It’s very normal for people to have a mixture of feelings about starting therapy.
People who have never been in therapy before often ask me questions about the basics and what it means to see a psychologist. I hope to address some of the most common questions and concerns here.
How often will we meet?
I see clients at a minimum of once a week. In some cases I’ll recommend meeting more often.
Meeting more than once a week dramatically enhances a therapy.
You will feel more support.
Trust will develop more quickly and more deeply.
You will experience the benefits of a therapeutic relationship in a more sustained way.
How long will I be in therapy?
Some people come to therapy for only a few months, while others make use of therapy for years.
Some people just come to do a piece of work, while others are looking for a place where they can be free to talk about whatever comes up in life.
Sometimes people need to know there’s an end date to feel comfortable starting, but then decide to continue when that time comes.
When working with kids and adolsecents I have found a long-term approach allows for the greatest results. It takes time for children to really open up and trust a new person, and that person needs to be a consistent, reliable presence.
Financial, time, and emotional resources certainly can influence the length of therapy. Without ignoring the reality of those aspects, I encourage you to take the time you need in therapy and to find what is right for you.
Does coming to therapy mean I’m “sick” or that there’s something wrong with me?
Needing therapy and coming to therapy does not mean you are sick, or that something is wrong with you.
I believe choosing to start therapy means you want more out relationships and more out of life.
If I start therapy, will I have to end some of my relationships?
Therapy opens up possibilities, it doesn’t take them away.

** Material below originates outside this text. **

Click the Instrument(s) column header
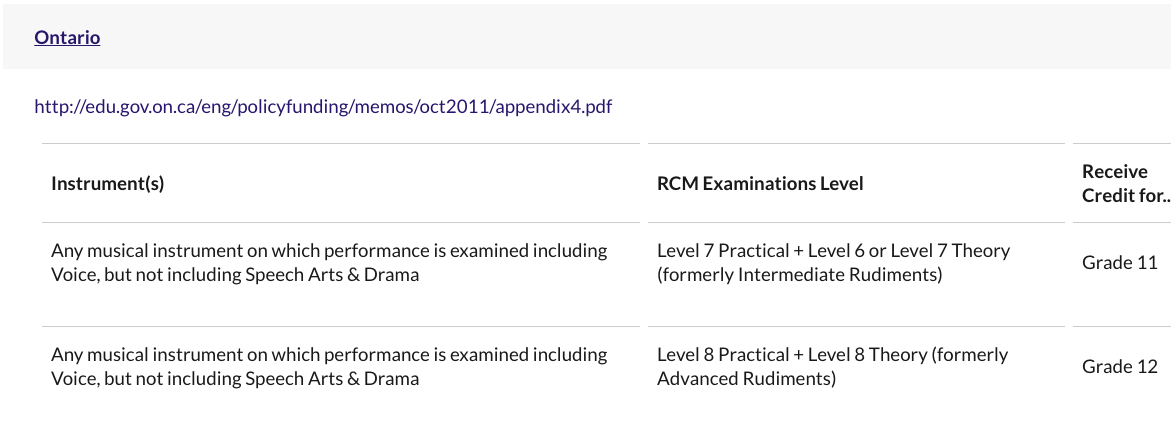Viewport: 1171px width, 425px height. [108, 184]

You may find that through our work together you feel freer in how you think about your relationships, both those that you have with others and those within yourself.

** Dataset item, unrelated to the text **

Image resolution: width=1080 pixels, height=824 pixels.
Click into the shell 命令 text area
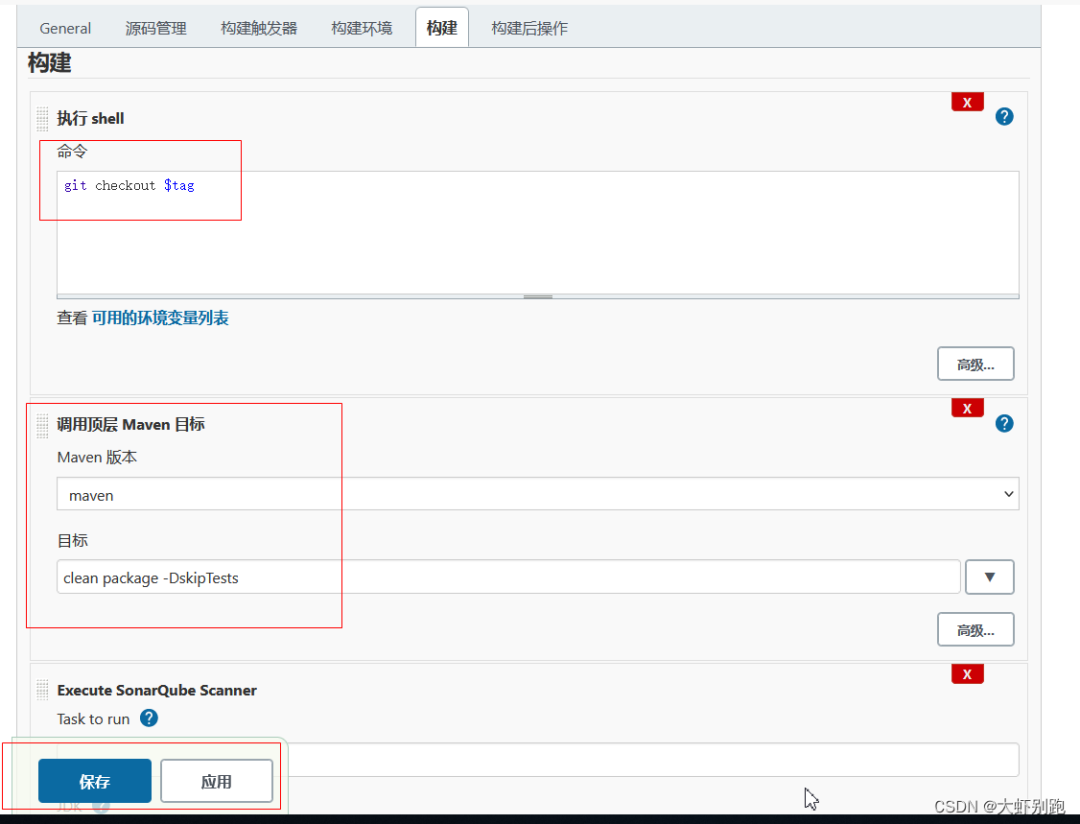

You may find new ways of hearing what others are saying.
You might find new ways of expressing yourself, your needs, and your desires.
You may even find that your needs and desires themselves become clearer or change.
While sometimes people ultimately choose to end a conflicted relationship, therapy can help you clarify your reasons, find more peace in the process, and feel more comfortable with the elements that are out of your control.
Is what I talk about confidential?
With only a few exceptions, therapy is confidential.
Your confidentiality is protected by both law and a professional codes of ethics.
Just as importantly, confidentiality is something I value very highly.
I strive to create an environment where you can speak as freely to me as you would to yourself. Without confidentiality that is simply not possible.
The exceptions to confidentiality revolve around ensuring the safety of children, the elderly and dependent adults, and preventing violence against you and others.
My initial paperwork outlines the specifics of when I’d be required to make a report. On the rare occasion that I learn about something that I’m mandated to report, I’ll be clear about this with the client and we may work together in the reporting process.
Is therapy just listening or giving advice?
While I certainly listen more than I talk, therapy happens through a conversation and relationship.
Even when I’m quiet, I’m actively involved and focused on our time together. It’s a quality of the interaction that you will experience quickly.
While I will express values or opinions in our work together, I haven't found giving advice to be helpful.
As an example, in my parent work we might talk about different options on how to handle challenging situations, but I don't imagine it would be useful to say, “I think you should…”
If somebody does ask for advice I find we often learn more by exploring the request. This isn’t an attempt to deflect your question or avoid giving an opinion.
On the contrary, I find that having some curiosity leads to a deeper, more fruitful conversation than simply giving the advice.
The desire to give or receive advice isn’t good or bad, it just tells us there’s another layer of something going on that would be beneficial to explore.
Is therapy going to be hard?
Therapy is most effective when you risk opening up, say the things you’re afraid to say, and be as honest as you can with yourself and your therapist.
This can mean moving into the places that we most want to protect and looking into the places we most want to hide from.
This can feel vulnerable.
Acknowledging and truly experiencing difficult feelings can be tiring, scary, and painful.
Because of this, it’s common for people to feel like therapy is emotionally difficult.
However, that difficulty is a natural part of moving on from the past and coming to terms with the present.
What keeps people coming back is the recognition that the pain and difficulty is associated with growth.
What keeps people coming back is the experience of no longer being alone with these feelings.
What keeps people coming back is the sense of freedom and flexibility that comes as a result of their investment in themselves and the therapy.
what is psychodynamic therapy?
Garrick Duckler and the APSA made a short video that eloquently highlights the kind of questions and thinking that arise in a contemporary psychodynamic therapy. I encourage you to watch it (here) if you’d like to learn more about this type of therapy.
do you prescribe medications?
As a a psychologist I cannot prescribe medication.
However, I have worked with many people who are on medications or who are considering taking them. For those who aren't sure whether they want medication or not, therapy can be a great place to explore the issue.
While the majority of psychotropic medications are prescribed by primary care physicians, I typically recommend speaking with a psychiatrist if you are looking to begin medication or experiencing unwelcome side effects from a current prescription.